**Exercise instructions**
Swap "dropdown" for "selector" in the material below. Begin at the line that has "The width and height of the screenshot is (1000, 449).", stop after the line that has "coord(1067,412)", and give only those lines back with nothing else altered.
── Records shown ──
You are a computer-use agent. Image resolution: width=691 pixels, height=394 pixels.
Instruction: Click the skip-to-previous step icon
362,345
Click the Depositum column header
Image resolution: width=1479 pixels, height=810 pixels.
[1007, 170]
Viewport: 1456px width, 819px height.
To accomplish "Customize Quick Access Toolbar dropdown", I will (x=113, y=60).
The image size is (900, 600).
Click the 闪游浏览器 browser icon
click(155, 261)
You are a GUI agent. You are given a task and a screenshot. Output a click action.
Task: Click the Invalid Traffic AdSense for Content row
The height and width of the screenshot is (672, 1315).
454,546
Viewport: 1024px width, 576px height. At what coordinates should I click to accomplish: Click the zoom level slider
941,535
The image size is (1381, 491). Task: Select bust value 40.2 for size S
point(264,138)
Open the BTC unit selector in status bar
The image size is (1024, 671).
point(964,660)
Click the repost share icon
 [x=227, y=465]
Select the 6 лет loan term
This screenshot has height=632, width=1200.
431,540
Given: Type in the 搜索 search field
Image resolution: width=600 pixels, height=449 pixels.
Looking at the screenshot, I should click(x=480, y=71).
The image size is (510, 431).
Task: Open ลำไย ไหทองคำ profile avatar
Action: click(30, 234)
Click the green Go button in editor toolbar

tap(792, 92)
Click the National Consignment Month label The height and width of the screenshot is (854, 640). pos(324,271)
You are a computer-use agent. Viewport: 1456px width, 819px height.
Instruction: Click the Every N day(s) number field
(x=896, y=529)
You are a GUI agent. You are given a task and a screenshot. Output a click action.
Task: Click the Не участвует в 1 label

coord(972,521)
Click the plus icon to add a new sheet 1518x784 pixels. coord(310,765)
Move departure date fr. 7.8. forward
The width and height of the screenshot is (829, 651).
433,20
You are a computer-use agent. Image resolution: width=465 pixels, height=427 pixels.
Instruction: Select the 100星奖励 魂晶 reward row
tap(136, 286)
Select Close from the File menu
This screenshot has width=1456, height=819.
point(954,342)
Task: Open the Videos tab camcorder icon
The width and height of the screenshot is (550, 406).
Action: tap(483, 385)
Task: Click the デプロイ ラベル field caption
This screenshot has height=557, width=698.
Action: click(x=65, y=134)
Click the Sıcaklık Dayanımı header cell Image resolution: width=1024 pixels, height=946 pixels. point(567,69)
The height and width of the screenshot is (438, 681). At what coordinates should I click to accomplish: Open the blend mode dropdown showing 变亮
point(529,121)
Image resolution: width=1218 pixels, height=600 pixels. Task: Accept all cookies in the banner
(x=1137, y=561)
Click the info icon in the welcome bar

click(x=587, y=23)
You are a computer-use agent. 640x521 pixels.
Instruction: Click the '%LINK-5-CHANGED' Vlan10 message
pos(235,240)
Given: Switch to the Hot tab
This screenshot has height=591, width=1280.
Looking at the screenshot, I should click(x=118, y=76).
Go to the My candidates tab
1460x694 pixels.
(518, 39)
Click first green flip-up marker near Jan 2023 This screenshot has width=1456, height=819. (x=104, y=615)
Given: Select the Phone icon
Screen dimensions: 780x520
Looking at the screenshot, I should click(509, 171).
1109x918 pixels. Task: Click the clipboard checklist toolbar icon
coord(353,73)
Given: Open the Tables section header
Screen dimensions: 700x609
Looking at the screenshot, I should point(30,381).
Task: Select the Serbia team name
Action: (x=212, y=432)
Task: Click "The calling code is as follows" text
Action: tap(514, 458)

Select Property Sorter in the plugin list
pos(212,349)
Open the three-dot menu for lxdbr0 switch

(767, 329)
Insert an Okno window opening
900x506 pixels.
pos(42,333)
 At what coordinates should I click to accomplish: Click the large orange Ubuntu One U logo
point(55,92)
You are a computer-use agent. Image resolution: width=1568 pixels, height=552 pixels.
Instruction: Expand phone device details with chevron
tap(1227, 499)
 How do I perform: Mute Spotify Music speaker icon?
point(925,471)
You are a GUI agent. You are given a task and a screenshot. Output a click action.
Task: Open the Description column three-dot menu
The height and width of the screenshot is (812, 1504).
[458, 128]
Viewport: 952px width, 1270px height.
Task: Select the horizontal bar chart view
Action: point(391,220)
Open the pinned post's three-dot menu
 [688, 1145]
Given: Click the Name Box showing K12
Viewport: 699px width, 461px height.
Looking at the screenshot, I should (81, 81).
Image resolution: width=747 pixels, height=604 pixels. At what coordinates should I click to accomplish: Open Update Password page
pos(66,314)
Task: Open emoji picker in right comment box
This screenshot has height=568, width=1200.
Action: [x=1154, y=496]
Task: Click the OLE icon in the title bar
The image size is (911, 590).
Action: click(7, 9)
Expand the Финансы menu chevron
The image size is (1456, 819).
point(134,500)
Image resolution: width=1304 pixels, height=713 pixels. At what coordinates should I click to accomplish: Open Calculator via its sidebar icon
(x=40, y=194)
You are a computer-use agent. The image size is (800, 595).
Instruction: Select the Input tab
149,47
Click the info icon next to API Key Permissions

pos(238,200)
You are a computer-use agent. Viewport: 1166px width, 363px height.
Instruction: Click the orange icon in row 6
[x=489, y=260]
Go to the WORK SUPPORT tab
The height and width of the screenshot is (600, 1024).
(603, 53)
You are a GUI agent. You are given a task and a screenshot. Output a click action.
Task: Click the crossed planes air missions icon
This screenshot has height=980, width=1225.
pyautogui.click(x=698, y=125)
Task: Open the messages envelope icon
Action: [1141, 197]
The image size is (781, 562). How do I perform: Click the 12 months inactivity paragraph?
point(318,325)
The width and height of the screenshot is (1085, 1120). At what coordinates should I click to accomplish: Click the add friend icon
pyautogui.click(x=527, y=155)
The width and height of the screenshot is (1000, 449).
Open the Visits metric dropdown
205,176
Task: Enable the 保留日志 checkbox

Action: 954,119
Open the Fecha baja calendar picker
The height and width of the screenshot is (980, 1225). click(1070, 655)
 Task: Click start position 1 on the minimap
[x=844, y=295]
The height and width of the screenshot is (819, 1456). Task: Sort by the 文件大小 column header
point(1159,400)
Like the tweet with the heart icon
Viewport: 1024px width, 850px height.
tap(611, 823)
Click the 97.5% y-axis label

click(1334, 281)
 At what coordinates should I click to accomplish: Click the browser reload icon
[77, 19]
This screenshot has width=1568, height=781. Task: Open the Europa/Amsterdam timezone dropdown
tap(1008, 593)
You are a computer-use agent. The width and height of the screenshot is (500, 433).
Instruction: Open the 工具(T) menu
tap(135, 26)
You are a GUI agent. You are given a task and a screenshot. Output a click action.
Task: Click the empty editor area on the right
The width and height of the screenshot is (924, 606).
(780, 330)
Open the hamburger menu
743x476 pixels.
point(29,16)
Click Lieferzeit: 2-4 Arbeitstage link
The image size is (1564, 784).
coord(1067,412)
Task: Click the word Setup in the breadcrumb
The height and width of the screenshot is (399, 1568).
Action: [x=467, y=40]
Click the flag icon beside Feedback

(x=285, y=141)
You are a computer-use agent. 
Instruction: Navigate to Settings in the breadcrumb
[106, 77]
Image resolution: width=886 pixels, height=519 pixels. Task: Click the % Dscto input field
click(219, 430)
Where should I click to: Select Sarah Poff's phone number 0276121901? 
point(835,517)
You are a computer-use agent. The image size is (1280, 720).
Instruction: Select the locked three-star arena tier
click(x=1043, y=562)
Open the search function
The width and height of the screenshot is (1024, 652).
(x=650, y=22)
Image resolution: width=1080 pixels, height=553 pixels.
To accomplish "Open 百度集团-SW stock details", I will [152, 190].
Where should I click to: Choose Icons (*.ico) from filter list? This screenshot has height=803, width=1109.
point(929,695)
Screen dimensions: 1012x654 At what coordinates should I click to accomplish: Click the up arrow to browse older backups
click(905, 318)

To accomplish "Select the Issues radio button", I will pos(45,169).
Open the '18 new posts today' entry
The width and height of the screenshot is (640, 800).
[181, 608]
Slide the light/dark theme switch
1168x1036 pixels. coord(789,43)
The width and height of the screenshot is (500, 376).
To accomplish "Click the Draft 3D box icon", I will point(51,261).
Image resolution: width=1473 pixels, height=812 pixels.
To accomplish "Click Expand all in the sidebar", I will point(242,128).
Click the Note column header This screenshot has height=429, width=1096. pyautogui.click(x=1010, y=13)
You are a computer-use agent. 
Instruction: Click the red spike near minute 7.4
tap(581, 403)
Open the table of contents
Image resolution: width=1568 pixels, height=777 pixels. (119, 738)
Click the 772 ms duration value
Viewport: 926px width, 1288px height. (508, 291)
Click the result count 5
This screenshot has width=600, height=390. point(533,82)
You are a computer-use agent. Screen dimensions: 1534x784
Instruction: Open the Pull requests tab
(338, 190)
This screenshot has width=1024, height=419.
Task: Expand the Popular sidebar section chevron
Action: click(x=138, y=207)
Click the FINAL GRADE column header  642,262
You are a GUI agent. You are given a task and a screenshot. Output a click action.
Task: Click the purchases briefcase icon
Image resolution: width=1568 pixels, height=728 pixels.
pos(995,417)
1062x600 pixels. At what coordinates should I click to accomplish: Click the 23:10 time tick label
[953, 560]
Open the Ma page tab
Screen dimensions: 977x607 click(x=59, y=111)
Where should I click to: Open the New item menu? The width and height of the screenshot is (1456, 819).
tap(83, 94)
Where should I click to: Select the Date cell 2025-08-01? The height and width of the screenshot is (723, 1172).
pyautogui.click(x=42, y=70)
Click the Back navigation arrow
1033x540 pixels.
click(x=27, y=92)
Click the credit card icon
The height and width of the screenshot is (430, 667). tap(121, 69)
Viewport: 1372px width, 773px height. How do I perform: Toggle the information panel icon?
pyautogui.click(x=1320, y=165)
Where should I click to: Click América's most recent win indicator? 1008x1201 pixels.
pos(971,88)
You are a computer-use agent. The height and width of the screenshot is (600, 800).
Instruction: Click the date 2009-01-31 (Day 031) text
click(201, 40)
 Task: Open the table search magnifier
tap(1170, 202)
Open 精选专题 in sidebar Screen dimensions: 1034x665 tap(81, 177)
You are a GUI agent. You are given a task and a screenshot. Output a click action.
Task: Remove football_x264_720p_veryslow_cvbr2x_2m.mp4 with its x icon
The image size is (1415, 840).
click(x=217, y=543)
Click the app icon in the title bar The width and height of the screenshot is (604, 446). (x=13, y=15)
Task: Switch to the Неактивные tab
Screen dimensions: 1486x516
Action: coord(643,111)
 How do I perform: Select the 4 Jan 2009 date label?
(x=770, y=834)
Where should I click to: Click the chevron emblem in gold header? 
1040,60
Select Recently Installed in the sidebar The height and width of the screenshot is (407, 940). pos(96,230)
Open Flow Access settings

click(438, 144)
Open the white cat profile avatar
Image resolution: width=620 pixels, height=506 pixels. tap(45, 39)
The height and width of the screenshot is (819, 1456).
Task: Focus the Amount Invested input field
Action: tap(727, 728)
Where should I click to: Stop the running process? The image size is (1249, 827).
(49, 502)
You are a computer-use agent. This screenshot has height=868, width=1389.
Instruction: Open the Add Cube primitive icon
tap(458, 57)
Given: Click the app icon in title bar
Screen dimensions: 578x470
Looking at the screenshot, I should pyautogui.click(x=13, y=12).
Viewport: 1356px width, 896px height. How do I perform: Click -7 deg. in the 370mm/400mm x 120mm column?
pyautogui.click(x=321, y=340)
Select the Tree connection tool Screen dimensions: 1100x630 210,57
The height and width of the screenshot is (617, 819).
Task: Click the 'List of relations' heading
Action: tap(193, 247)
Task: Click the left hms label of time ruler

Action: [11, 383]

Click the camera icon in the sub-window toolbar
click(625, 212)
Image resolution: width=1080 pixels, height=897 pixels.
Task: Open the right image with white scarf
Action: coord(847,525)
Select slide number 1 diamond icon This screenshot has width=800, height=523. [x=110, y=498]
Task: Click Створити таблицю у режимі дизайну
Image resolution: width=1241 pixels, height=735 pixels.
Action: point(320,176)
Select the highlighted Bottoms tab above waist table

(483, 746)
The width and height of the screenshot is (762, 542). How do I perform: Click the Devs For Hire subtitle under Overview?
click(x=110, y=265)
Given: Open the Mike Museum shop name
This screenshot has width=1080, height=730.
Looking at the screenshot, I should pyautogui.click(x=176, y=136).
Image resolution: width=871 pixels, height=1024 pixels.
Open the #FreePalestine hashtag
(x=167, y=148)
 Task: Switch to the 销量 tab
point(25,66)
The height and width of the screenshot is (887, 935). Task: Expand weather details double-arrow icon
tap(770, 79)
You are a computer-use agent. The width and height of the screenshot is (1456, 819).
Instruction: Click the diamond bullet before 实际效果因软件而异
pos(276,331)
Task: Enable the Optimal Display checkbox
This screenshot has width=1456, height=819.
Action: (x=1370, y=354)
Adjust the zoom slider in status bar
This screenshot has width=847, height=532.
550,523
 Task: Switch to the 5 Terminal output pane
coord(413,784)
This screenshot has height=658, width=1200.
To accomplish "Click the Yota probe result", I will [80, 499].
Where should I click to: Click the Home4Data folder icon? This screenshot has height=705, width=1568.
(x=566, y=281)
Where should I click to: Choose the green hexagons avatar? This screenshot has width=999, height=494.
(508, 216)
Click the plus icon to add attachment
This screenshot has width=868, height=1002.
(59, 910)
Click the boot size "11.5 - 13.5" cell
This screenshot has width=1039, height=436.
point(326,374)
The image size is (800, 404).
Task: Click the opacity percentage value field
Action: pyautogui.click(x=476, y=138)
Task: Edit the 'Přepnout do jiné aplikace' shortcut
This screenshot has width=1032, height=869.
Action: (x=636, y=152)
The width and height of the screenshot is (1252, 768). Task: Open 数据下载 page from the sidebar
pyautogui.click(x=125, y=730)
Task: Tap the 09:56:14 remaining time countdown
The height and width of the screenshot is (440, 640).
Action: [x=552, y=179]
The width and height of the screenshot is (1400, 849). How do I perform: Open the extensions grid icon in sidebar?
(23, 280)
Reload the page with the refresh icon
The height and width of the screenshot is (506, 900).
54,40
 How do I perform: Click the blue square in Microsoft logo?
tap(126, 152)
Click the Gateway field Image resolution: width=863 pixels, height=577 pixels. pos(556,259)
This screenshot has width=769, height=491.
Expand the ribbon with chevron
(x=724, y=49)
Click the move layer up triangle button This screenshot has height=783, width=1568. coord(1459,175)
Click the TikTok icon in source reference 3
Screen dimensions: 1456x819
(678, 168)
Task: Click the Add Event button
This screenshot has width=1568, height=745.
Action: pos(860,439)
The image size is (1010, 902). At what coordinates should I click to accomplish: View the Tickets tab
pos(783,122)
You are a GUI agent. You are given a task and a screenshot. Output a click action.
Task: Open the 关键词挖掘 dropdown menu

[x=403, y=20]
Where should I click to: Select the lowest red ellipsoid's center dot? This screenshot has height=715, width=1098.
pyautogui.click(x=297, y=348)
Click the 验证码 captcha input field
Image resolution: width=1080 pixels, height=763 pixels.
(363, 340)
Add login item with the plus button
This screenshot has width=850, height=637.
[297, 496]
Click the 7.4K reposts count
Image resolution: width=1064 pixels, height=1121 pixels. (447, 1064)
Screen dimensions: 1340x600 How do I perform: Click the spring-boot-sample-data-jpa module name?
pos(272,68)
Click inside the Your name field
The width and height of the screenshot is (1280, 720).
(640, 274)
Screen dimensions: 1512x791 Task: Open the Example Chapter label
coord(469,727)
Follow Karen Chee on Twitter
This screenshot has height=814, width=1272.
───
**Written answer**
The width and height of the screenshot is (1000, 449).
Open the Visits metric selector
205,176
Task: Enable the 保留日志 checkbox

Action: 954,119
Open the Fecha baja calendar picker
The height and width of the screenshot is (980, 1225). click(1070, 655)
 Task: Click start position 1 on the minimap
[x=844, y=295]
The height and width of the screenshot is (819, 1456). Task: Sort by the 文件大小 column header
point(1159,400)
Like the tweet with the heart icon
Viewport: 1024px width, 850px height.
tap(611, 823)
Click the 97.5% y-axis label

click(1334, 281)
 At what coordinates should I click to accomplish: Click the browser reload icon
[77, 19]
This screenshot has width=1568, height=781. Task: Open the Europa/Amsterdam timezone selector
tap(1008, 593)
You are a computer-use agent. The width and height of the screenshot is (500, 433).
Instruction: Open the 工具(T) menu
tap(135, 26)
You are a GUI agent. You are given a task and a screenshot. Output a click action.
Task: Click the empty editor area on the right
The width and height of the screenshot is (924, 606).
(780, 330)
Open the hamburger menu
743x476 pixels.
point(29,16)
Click Lieferzeit: 2-4 Arbeitstage link
The image size is (1564, 784).
coord(1067,412)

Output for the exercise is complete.